▶ **Given problem 1**
Copy the records word for word, beginning at the line containing "Viewport: 521px width, 377px height." and continuing through the last line of the records, with both of those lines included.

▶ **Source passage**
+ + + +

Climate change is not a modern phenomena but in integral part of earth’s history. The speed and the scale of recent changes in global climate on the other hand are unprecedented. Scientists are frequently coming up with new comparisons to put the changes into a temporal perspective. People all over the world are taking to the streets, asking for more climate justice and demand that politicians to call the current situation as scientist do: a historic crisis.

To comprehend which scale these recent changes in earth’s atmosphere have one has to put them into a temporal context and compare the current changes to changes in the past. But how does one reconstruct the climate of the past 100 million years if humans began recording earth’s climate just recently in the 19th century?

This is the task of paleoclimatologists. Scientists of this scientific discipline work on climate archives in order to gain information on earth’s past climate. These archives can be organic archives like tree rings or coral, or anorganic archive such as speleothems, sediment or ice cores.

The aim of this project is to document the work of paleoclimatologists in different European countries and to fill the abstract term of „climate science“ with more content.

This project resulted in a book, working with my own images as well as texts and scientific imagery.

The Rhone glacier in the Swiss Alps in August 2021. White cloth can slow down the melting of the covered areas. In this case the blanket covers the ice grotto, a tourist attraction. Once a labyrinth under the ice the ceiling is mostly open nowadays.
In­ter­na­tional core re­pos­it­ory of the IODP (International Ocean Drilling Program) at @marum at the Uni­versity of Bre­men in Germany. The core repository contains more than 160km of sediment cores from the Atlantic Ocean, the Arctic and other oceans. The drill cores are cut into one meter long pieces on board of the research vessels. Afterwards the are divided in two halves: one half for sampling and one half as a backup.

+ + + +

▶ **Given problem 2**
Repeat the passage on paleoclimatology word for word.

Word and element locating records

+ + + +

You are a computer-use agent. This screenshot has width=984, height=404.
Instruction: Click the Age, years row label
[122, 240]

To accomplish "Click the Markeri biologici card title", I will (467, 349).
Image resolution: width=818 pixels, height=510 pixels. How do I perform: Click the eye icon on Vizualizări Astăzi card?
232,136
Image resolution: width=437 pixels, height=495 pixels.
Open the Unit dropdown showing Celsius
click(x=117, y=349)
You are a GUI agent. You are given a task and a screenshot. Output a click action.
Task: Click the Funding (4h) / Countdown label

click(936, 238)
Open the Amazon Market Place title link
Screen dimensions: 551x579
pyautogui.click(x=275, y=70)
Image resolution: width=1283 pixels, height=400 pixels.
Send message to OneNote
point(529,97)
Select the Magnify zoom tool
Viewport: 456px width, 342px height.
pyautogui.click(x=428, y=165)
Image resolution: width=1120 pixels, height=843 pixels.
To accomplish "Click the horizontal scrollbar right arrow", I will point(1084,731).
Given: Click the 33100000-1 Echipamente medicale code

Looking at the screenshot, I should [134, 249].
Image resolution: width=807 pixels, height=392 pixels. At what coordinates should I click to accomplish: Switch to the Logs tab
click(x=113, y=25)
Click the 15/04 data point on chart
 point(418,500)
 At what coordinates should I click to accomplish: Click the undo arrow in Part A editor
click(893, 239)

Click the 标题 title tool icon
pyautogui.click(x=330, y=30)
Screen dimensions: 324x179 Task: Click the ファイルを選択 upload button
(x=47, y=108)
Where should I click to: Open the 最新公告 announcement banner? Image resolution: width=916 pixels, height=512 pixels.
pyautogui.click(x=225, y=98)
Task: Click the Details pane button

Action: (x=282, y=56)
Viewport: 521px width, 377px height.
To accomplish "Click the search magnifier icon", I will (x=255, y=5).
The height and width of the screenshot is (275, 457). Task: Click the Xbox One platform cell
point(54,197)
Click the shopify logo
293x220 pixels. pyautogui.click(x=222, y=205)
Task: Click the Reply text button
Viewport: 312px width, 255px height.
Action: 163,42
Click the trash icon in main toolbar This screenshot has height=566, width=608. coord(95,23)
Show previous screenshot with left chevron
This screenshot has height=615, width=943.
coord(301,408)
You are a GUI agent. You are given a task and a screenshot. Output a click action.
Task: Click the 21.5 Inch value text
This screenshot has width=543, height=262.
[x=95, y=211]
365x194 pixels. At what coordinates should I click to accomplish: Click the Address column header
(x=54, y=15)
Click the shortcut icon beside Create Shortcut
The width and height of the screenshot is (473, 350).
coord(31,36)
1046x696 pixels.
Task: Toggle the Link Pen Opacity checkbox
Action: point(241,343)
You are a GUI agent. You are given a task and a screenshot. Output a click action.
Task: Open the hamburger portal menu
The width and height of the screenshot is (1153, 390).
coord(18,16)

+ + + +

▶ **Task result 1**
Viewport: 521px width, 377px height.
To accomplish "Click the search magnifier icon", I will (x=255, y=5).
The height and width of the screenshot is (275, 457). Task: Click the Xbox One platform cell
point(54,197)
Click the shopify logo
293x220 pixels. pyautogui.click(x=222, y=205)
Task: Click the Reply text button
Viewport: 312px width, 255px height.
Action: 163,42
Click the trash icon in main toolbar This screenshot has height=566, width=608. coord(95,23)
Show previous screenshot with left chevron
This screenshot has height=615, width=943.
coord(301,408)
You are a GUI agent. You are given a task and a screenshot. Output a click action.
Task: Click the 21.5 Inch value text
This screenshot has width=543, height=262.
[x=95, y=211]
365x194 pixels. At what coordinates should I click to accomplish: Click the Address column header
(x=54, y=15)
Click the shortcut icon beside Create Shortcut
The width and height of the screenshot is (473, 350).
coord(31,36)
1046x696 pixels.
Task: Toggle the Link Pen Opacity checkbox
Action: point(241,343)
You are a GUI agent. You are given a task and a screenshot. Output a click action.
Task: Open the hamburger portal menu
The width and height of the screenshot is (1153, 390).
coord(18,16)

▶ **Task result 2**
Climate change is not a modern phenomena but in integral part of earth’s history. The speed and the scale of recent changes in global climate on the other hand are unprecedented. Scientists are frequently coming up with new comparisons to put the changes into a temporal perspective. People all over the world are taking to the streets, asking for more climate justice and demand that politicians to call the current situation as scientist do: a historic crisis.

To comprehend which scale these recent changes in earth’s atmosphere have one has to put them into a temporal context and compare the current changes to changes in the past. But how does one reconstruct the climate of the past 100 million years if humans began recording earth’s climate just recently in the 19th century?

This is the task of paleoclimatologists. Scientists of this scientific discipline work on climate archives in order to gain information on earth’s past climate. These archives can be organic archives like tree rings or coral, or anorganic archive such as speleothems, sediment or ice cores.

The aim of this project is to document the work of paleoclimatologists in different European countries and to fill the abstract term of „climate science“ with more content.

This project resulted in a book, working with my own images as well as texts and scientific imagery.

The Rhone glacier in the Swiss Alps in August 2021. White cloth can slow down the melting of the covered areas. In this case the blanket covers the ice grotto, a tourist attraction. Once a labyrinth under the ice the ceiling is mostly open nowadays.
In­ter­na­tional core re­pos­it­ory of the IODP (International Ocean Drilling Program) at @marum at the Uni­versity of Bre­men in Germany. The core repository contains more than 160km of sediment cores from the Atlantic Ocean, the Arctic and other oceans. The drill cores are cut into one meter long pieces on board of the research vessels. Afterwards the are divided in two halves: one half for sampling and one half as a backup.